▶ **Data extracted from a collection**
↓

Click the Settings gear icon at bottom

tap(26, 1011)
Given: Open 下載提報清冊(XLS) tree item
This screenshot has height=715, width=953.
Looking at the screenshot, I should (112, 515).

↑

▶ **Problem**
Retype the lines above without alteration. The first is the one containing "Given: Open 下載提報清冊(XLS) tree item", and the last is the final line of the data.

▶ **Solved exercise**
Given: Open 下載提報清冊(XLS) tree item
This screenshot has height=715, width=953.
Looking at the screenshot, I should (112, 515).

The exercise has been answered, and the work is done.